**Activity**
Please answer these questions using the excerpt on sheep meat metabolism, marking each answer (a), (b) or (c):
(a) Through which pathway does glucose metabolism produce NADPH in high-altitude hypoxic regions?
(b) Compared with the B0 group, animals in the YB group had higher levels of which two compounds?
(c) Which compound specifically blocks hexokinase activity in the upregulated PTS pathway?

In high-altitude hypoxic regions, glucose metabolism produces NADPH via the pentose phosphate pathway (PPP), stabilizing the hypoxia-inducible factor HIF-1α protein [50]. Therefore, it was hypothesized that both the PP and HIF-1α pathways were significantly upregulated in animals belonging to the YB group. The PPP is a fundamental component of cellular metabolism. It is essential for maintaining carbon homeostasis, providing nucleotide and free amino acid biosynthesis precursors, supplying reducing molecules for antioxidant activities, and resisting oxidative stress [51]. HIF-1α regulates the activities of antioxidant enzymes such as glutathione peroxidase and heme oxygenase. Further, elevated expression of HIF-1α may also increase the expression of most antioxidant proteins in muscle tissues by enhancing the expression of Nrf2, increasing the antioxidant capacity of the organism [52]. Vitamin C, ascorbic acid, is a non-enzymatic antioxidant that effectively scavenges ROS [53]. Initially isolated from bovine bile, taurine is a sulfur-containing free amino acid that modulates the intracellular enzymatic antioxidant defense system by activating various signaling pathways and enhancing catalase activity in response to stress [54]. Compared with the B0 group, animals belonging to the YB group were associated with increased levels of vitamin C and taurine, resulting from the upregulation of bile secretion and vitamin digestion and absorption, leading to improved antioxidant activities in the muscle and thus improving the meat quality and nutritional value.

In summary, as shown in Figure 4, it is hypothesized that the saline oat YX group accumulated a large number of carbohydrates during adaptation to saline stress. As a result, the levels of carbohydrates such as D-glucose-6-phosphate and D-mannose-6-phosphate in the meat were significantly increased. The upregulation of these compounds resulted in enhanced activation of the PPP and PTS pathways in the LL muscles of the sheep. The abundance of G6P specifically blocks hexokinase activity in the upregulated PTS pathway, therefore postponing a decline in pH. This postponement in pH lowering enhances water retention in the muscle, diminishes cooking losses, elevates the percentage of cooked meat and water-holding capacity, and preserves meat quality.

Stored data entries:
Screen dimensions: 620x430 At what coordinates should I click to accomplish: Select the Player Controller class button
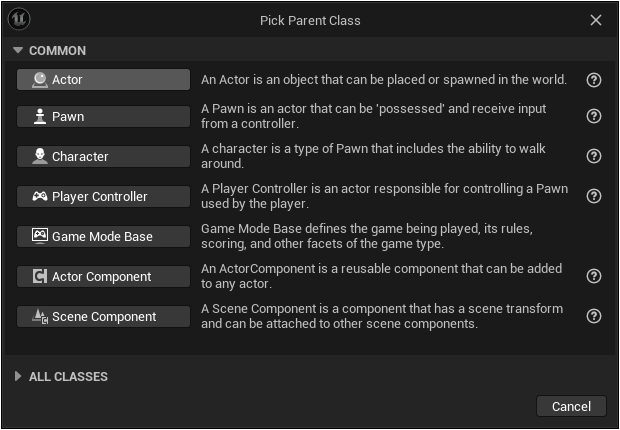tap(103, 197)
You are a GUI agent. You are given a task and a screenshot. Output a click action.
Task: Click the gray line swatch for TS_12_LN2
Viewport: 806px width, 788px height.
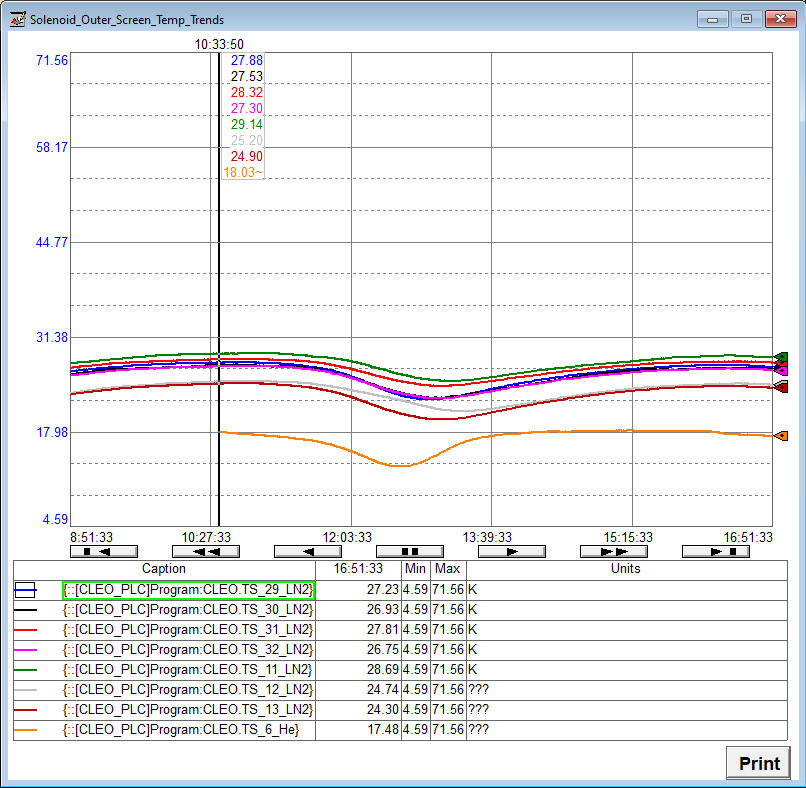26,690
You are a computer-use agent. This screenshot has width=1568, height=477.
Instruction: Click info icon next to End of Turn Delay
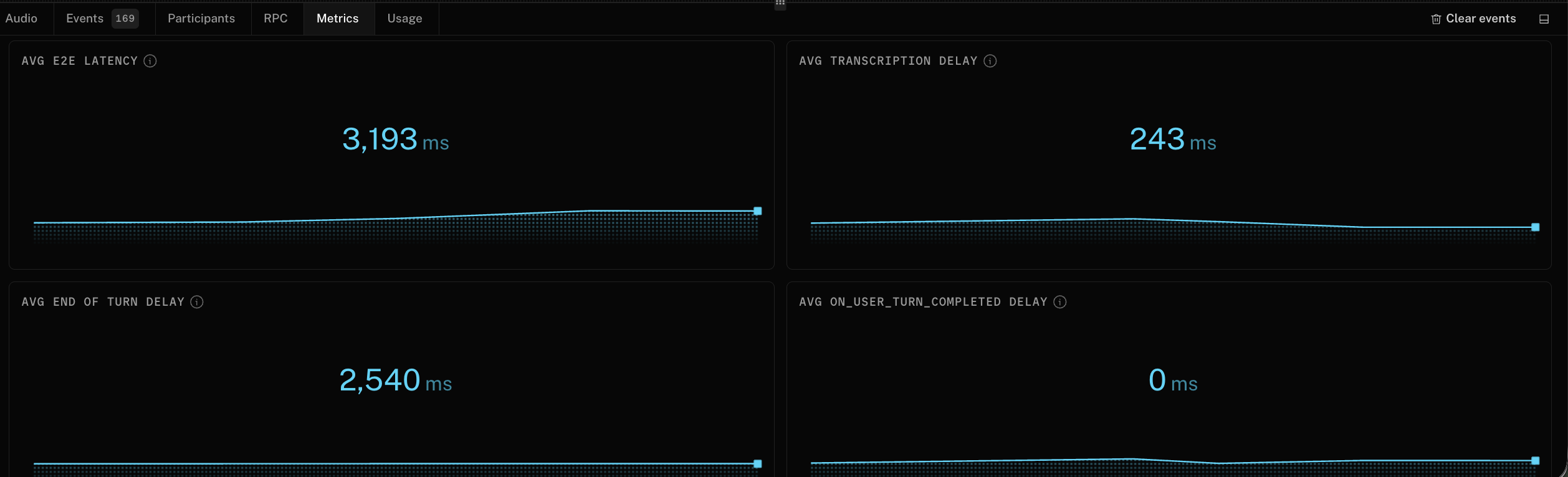(x=197, y=302)
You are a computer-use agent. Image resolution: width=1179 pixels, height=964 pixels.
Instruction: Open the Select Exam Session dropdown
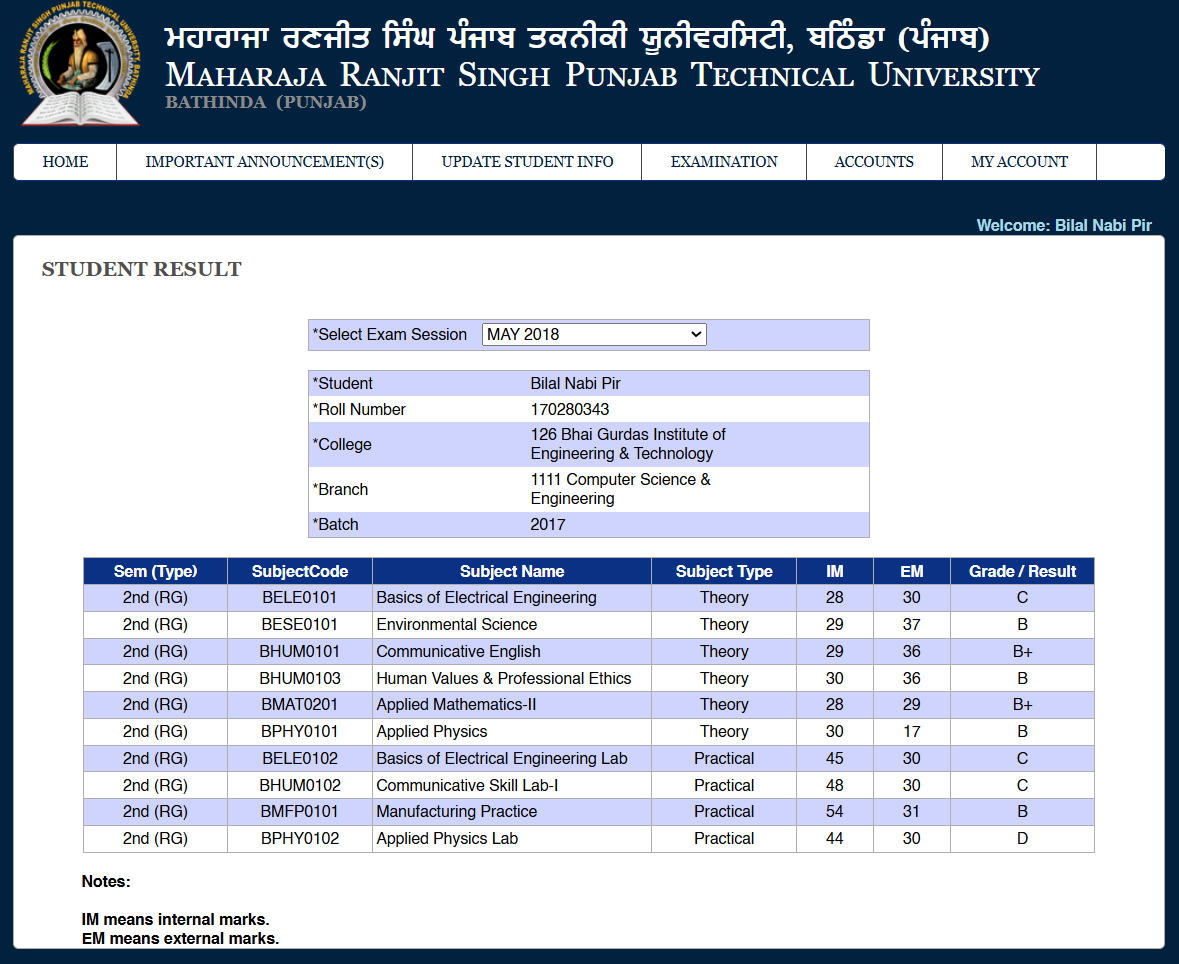click(594, 335)
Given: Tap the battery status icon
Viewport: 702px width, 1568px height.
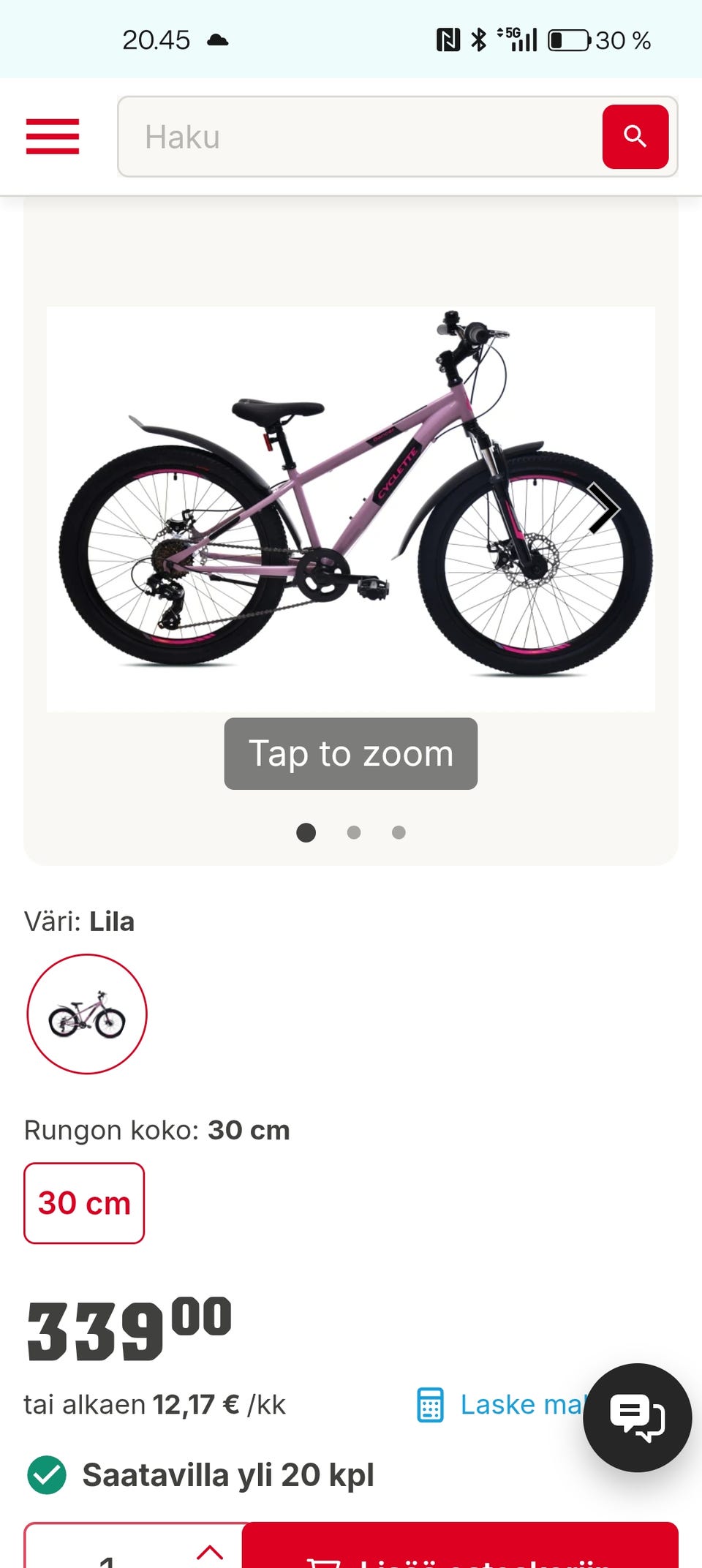Looking at the screenshot, I should click(569, 40).
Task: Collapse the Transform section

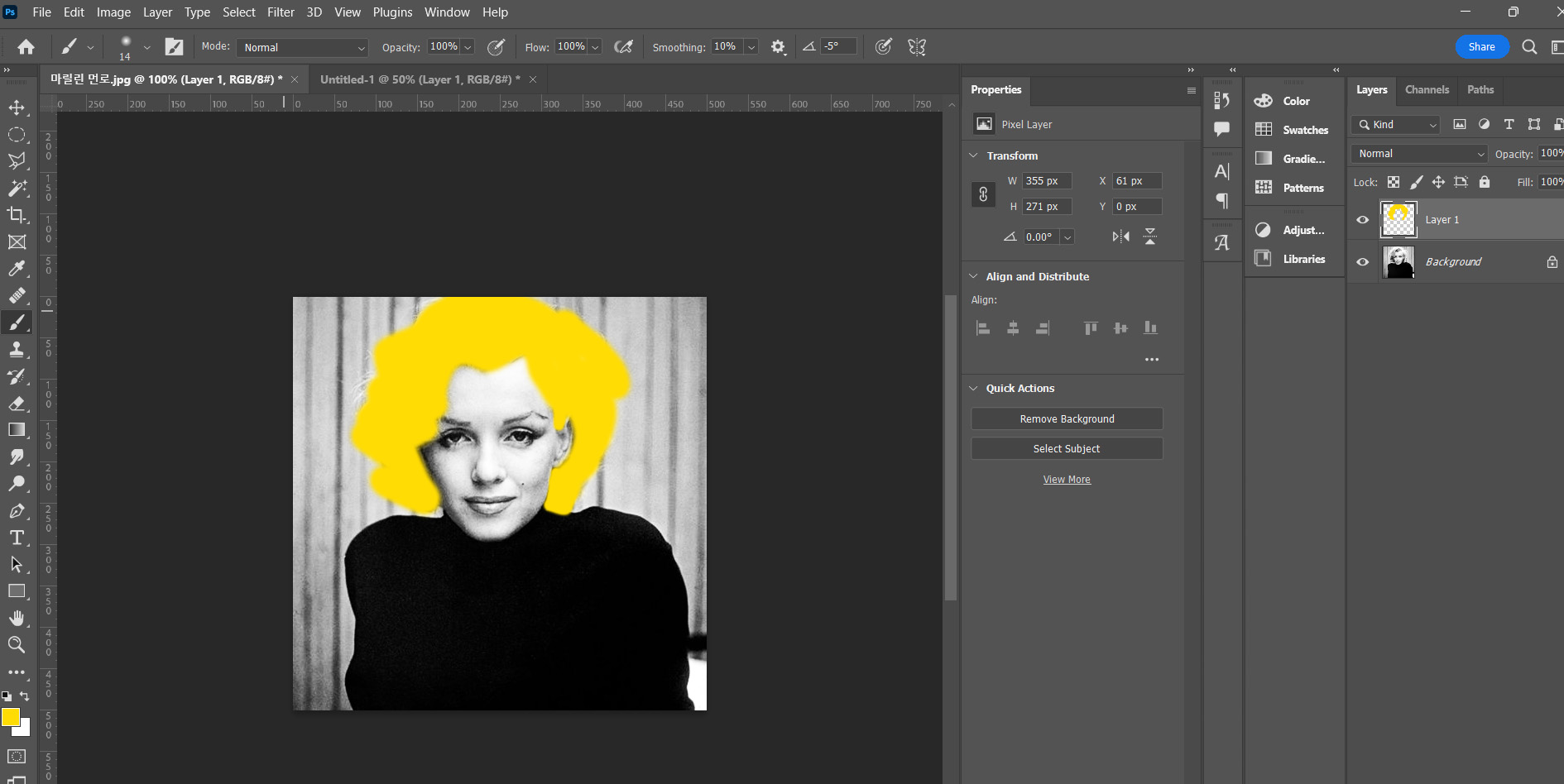Action: tap(974, 155)
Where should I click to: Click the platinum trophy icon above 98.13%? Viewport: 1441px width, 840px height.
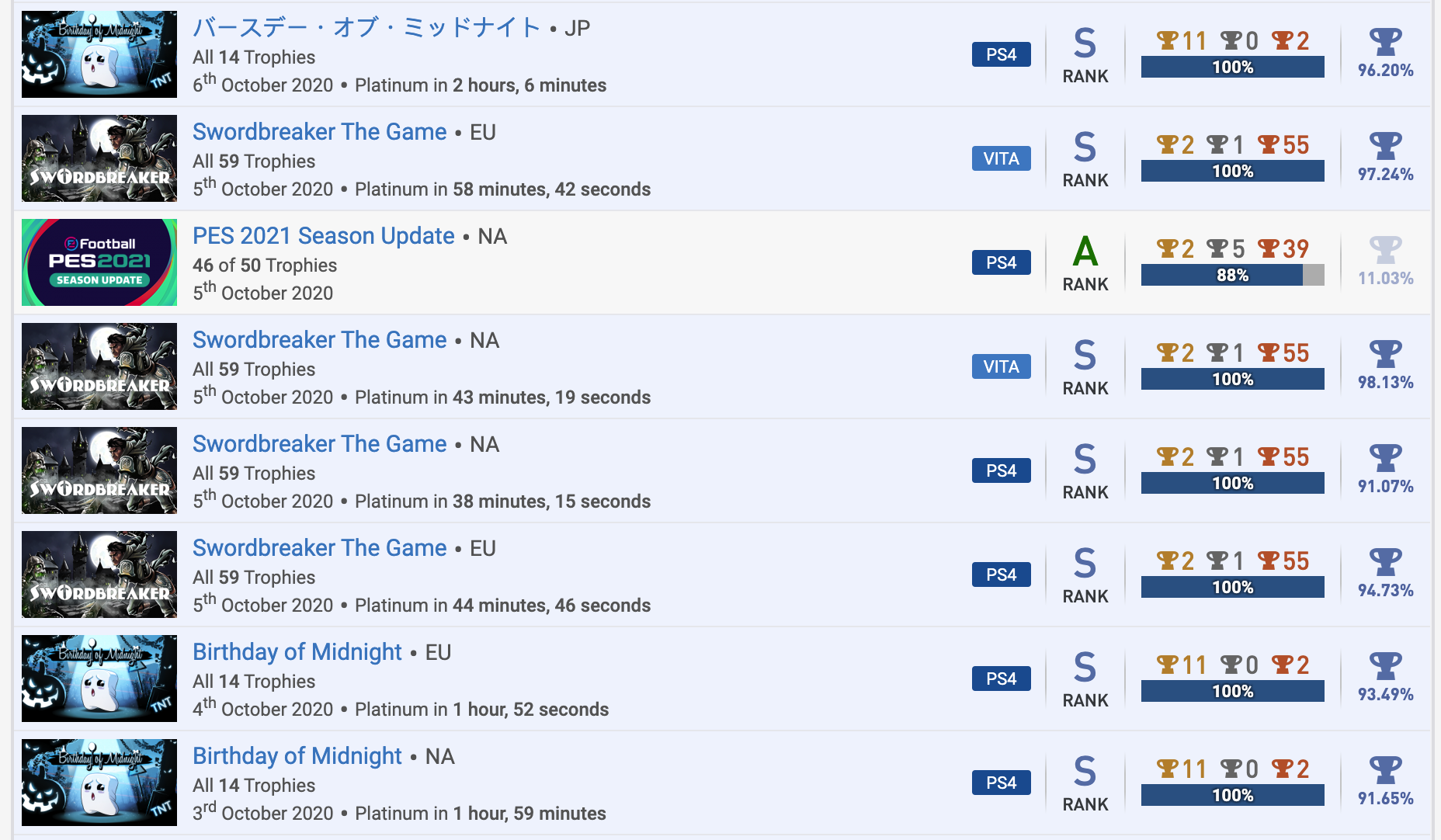(x=1385, y=354)
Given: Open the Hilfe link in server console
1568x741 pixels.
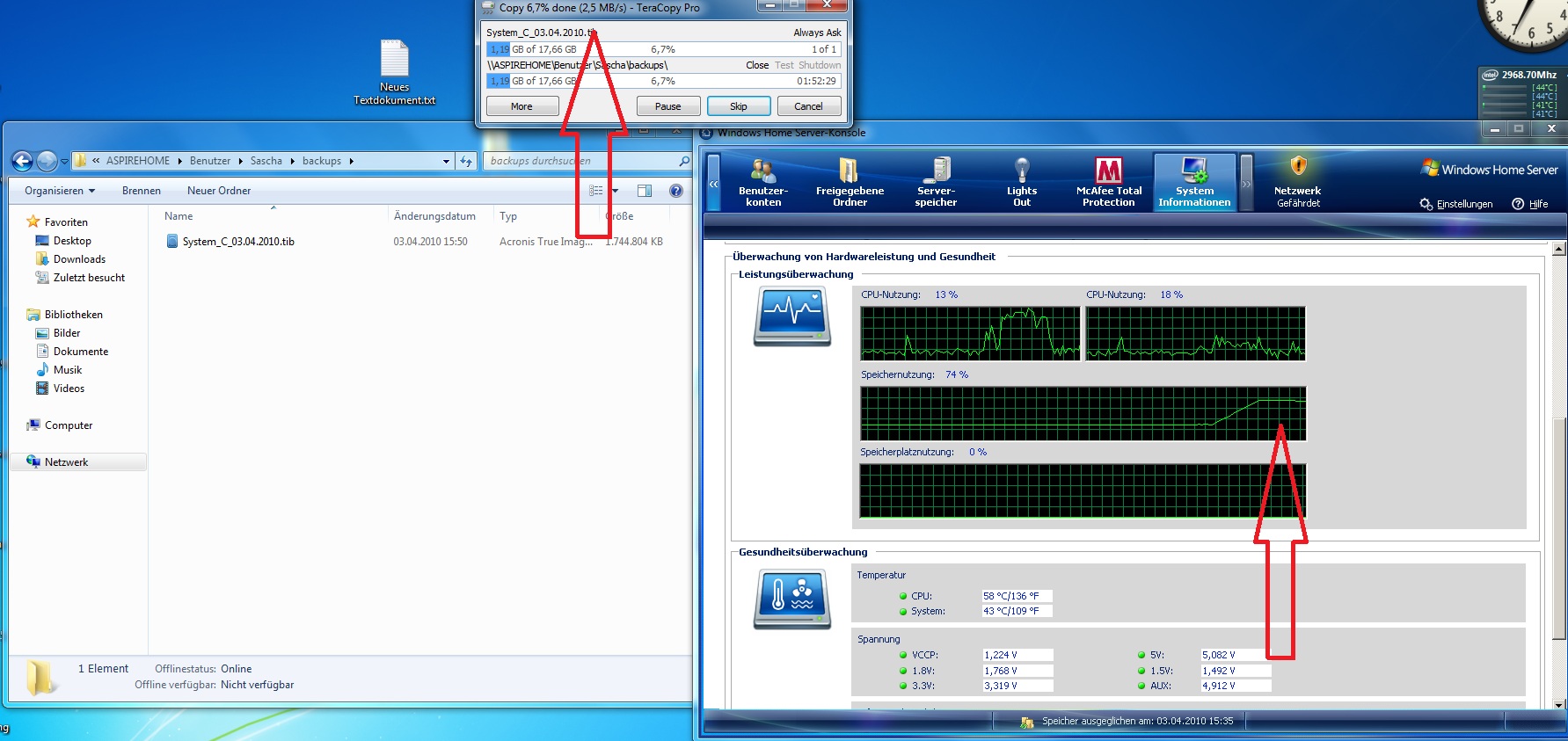Looking at the screenshot, I should 1531,204.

**Response**
(a) The pentose phosphate pathway (PPP)
(b) Vitamin C and taurine
(c) G6P (D-glucose-6-phosphate)